Cause and Effect of Fiscal Irresponsibility

If you have been able to catch the national news recently, you have been exposed to the debate on whether or not the federal government should continue to give taxpayer dollars to any number of entities, from private businesses to state governments. I suspect that even the occasional reader of my updates is well acquainted with my sentiments regarding the misuse of taxpayer dollars in this manner.

At least one estimate places the potential costs of these bail outs/economic stimulus plans as high as 7 trillion dollars. That amount is 10 times the cost of the war in Iraq. It is more than the cost of the Vietnam, and Korean wars, the New Deal, the moon landing and the Louisiana purchase combined.

This situation reminds me of one of my favorite quotes from President Reagan. He said, "Government's view of the economy could be summed up in a few short phrases: If it moves, tax it. If it keeps moving, regulate it. And if it stops moving, subsidize it."

Many will agree that the federal government has acted irresponsibly and all of the massive indebtedness spending is taking us down a road that we should not be traveling.

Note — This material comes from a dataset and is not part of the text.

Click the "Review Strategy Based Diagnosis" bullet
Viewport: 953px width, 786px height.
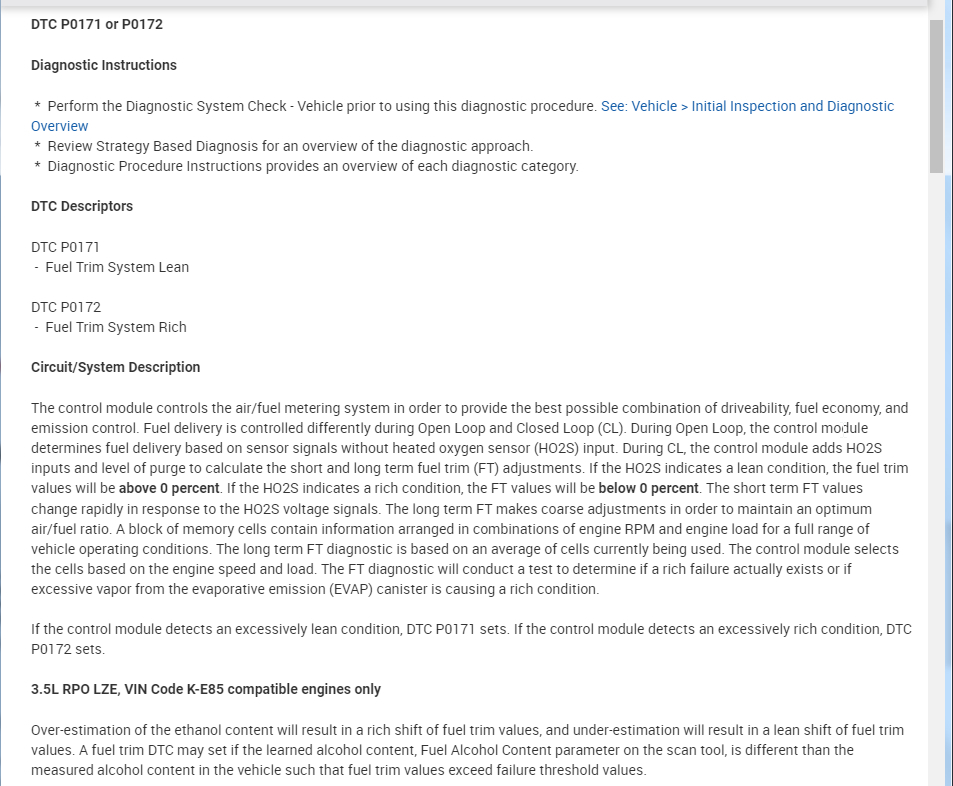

However, often lost in this debate is the irresponsibility of state government leaders who have contributed to the economic problems in their own irresponsible fashion.

For instance, prior to receiving a private sector loan, the state of California appeared ready to ask for their own bail out. California is facing a budget deficit that may hit $41.8 billion over the next 18 months, potentially forcing the state to issue IOUs for everything from its electricity bills to food providers.

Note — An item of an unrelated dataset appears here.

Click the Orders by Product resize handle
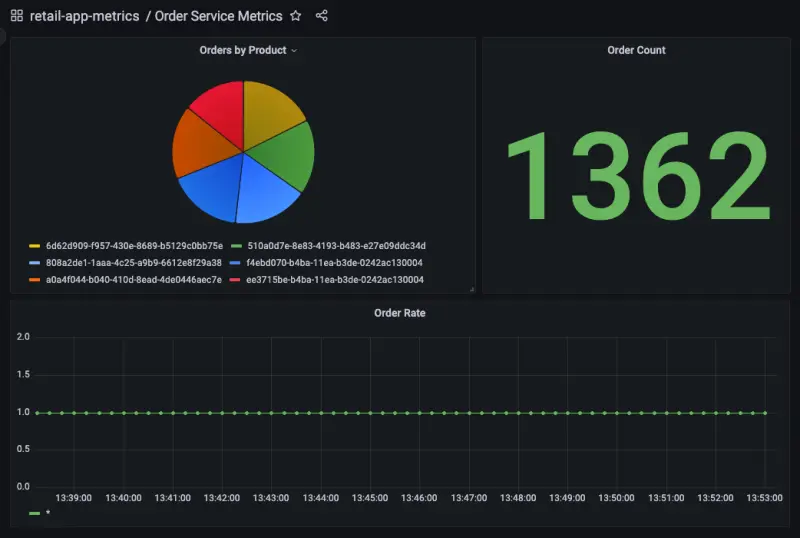The image size is (800, 538). point(472,289)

I don't know about you, but the last thing I want is for the federal government to tax me and then use my tax dollars to bail out irresponsible politicians in another state. California should focus on cutting spending in their own state without becoming a burden on the national debt we all share.

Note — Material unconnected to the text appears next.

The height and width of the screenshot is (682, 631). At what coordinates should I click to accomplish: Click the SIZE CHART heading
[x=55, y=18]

In all the debate about whether or not some of the Michigan-based auto industry should be bailed out, there is rarely a reference to the horrible economic conditions and punitive tax policies recently imposed by Michigan politicians. Just last year, Michigan politicians took the unfortunate step of increasing income tax by $760 million and instituted a very damaging business-to-business excise tax projected to cost another $750 million. The state's unemployment rate rose from 6.9 percent in 2006 to 7.2 percent in 2007; the highest in the nation and the highest average annual rate.

I believe that those who serve at the state level have the responsibility of creating a business-friendly economic climate and should never incur unnecessary long-term debt. To create punitive conditions that play a part in forcing businesses to see the need for government incentives is very unwise. And it is wrong for state governments to incur unnecessary long-term spending (bonded indebtedness) which makes it harder for them to reduce spending in tough economic times.